Collected data
□ □ □ □
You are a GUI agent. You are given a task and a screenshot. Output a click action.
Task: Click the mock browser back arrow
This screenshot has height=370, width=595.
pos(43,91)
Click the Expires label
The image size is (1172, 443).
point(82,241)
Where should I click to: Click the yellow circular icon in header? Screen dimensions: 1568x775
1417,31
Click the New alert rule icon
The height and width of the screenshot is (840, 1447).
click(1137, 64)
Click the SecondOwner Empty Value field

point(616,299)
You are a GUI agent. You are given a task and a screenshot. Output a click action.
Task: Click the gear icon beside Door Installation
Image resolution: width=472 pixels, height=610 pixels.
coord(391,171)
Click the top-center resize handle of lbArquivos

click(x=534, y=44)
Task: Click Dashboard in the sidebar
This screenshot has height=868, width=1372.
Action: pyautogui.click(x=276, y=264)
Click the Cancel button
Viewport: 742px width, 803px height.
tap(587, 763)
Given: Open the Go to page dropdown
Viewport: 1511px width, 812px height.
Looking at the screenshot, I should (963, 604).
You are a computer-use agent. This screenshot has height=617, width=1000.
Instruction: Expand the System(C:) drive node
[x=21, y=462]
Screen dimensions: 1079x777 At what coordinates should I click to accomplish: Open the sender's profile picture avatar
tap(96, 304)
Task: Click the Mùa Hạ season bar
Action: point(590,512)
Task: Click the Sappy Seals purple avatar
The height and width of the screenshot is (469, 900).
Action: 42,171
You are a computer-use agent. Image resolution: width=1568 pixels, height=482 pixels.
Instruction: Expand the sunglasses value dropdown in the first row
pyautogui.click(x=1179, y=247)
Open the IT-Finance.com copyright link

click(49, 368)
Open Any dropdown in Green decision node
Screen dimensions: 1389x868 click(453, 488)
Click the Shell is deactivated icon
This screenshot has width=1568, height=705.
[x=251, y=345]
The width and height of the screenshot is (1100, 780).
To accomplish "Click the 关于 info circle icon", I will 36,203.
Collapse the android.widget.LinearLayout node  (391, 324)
□ □ □ □
Aim of the task
Exactly reproduce the lines of the data above that run from the line containing "The height and width of the screenshot is (469, 900)." through the final one.

Task response
The height and width of the screenshot is (469, 900).
Action: 42,171
You are a computer-use agent. Image resolution: width=1568 pixels, height=482 pixels.
Instruction: Expand the sunglasses value dropdown in the first row
pyautogui.click(x=1179, y=247)
Open the IT-Finance.com copyright link

click(49, 368)
Open Any dropdown in Green decision node
Screen dimensions: 1389x868 click(453, 488)
Click the Shell is deactivated icon
This screenshot has width=1568, height=705.
[x=251, y=345]
The width and height of the screenshot is (1100, 780).
To accomplish "Click the 关于 info circle icon", I will 36,203.
Collapse the android.widget.LinearLayout node  (391, 324)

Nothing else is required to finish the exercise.